Dataset:
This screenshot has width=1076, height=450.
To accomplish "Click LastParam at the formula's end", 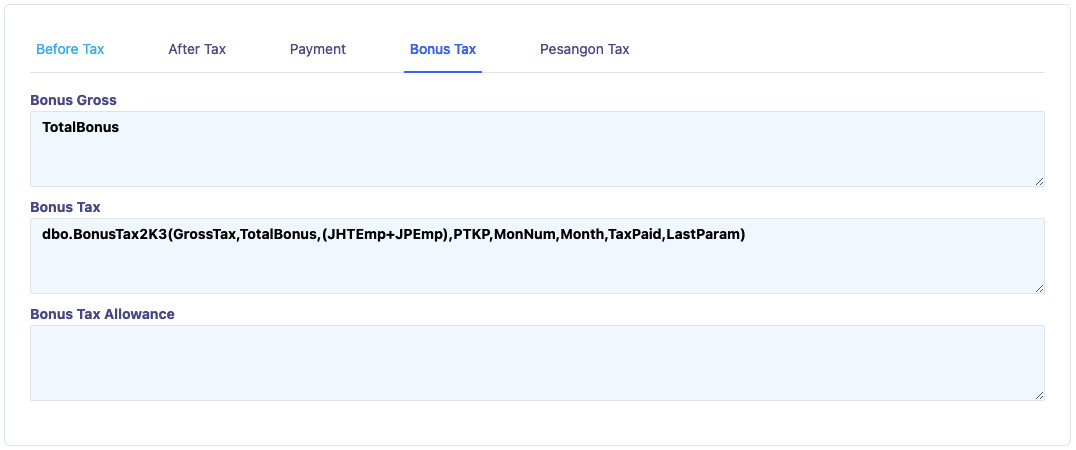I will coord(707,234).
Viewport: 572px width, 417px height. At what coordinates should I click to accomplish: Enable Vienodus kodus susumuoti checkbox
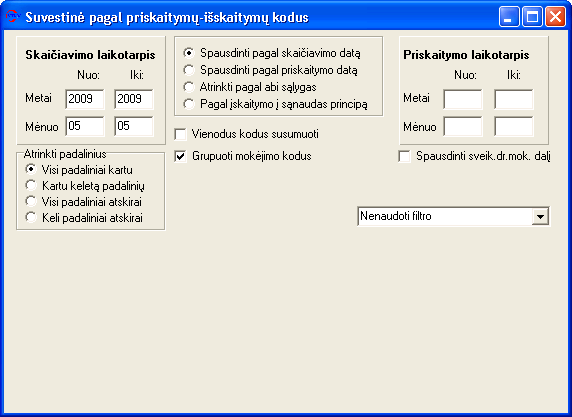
...
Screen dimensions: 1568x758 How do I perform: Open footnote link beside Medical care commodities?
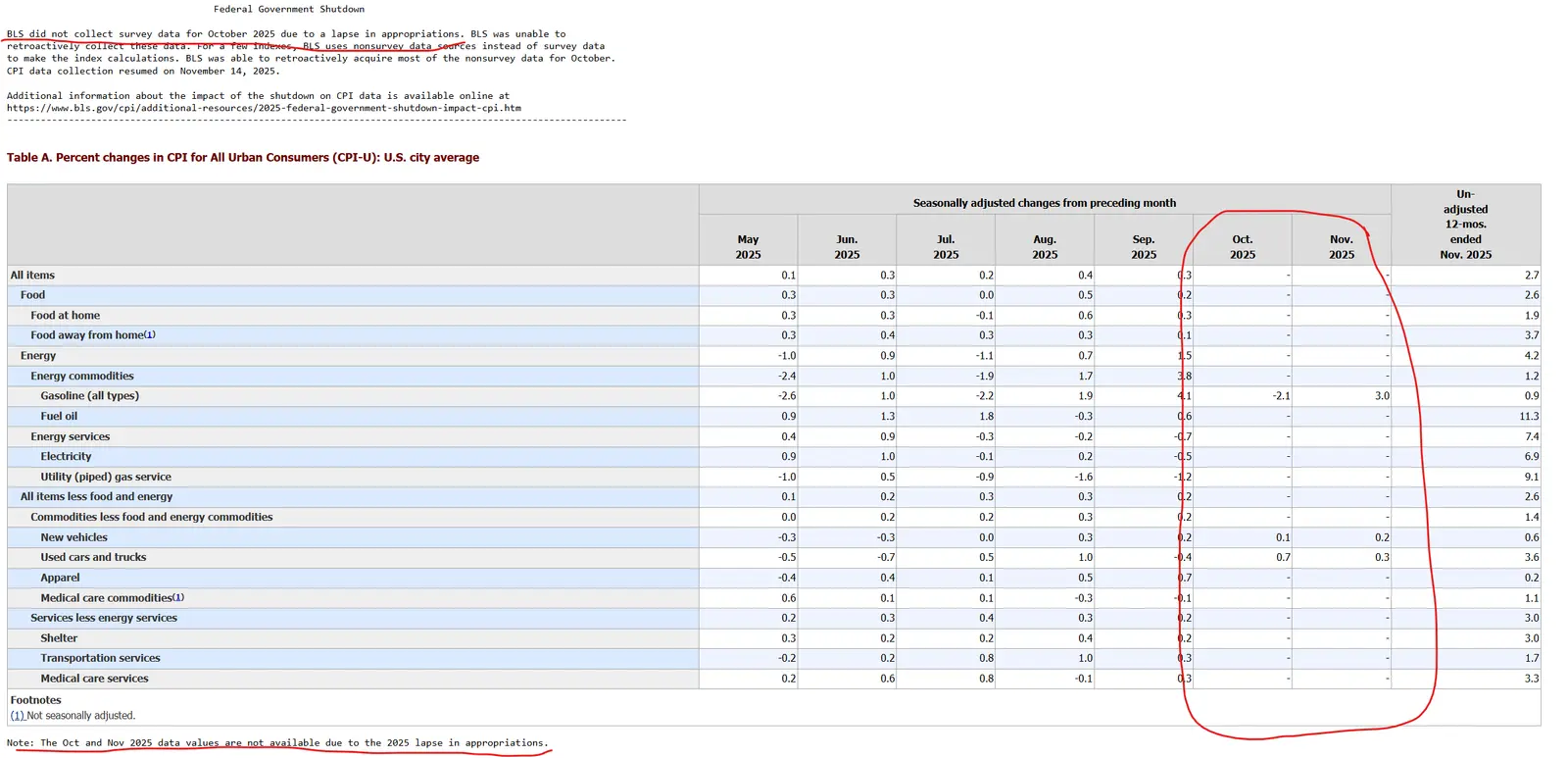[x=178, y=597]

Do this: Reproduce the listing from the line containing "Screen dimensions: 1568x758" down through the line containing "[x=178, y=597]", renaming "footnote" to "endnote" and leaving all else unchanged. Omit the pictures from your answer.

Written solution:
Screen dimensions: 1568x758 How do I perform: Open endnote link beside Medical care commodities?
[x=178, y=597]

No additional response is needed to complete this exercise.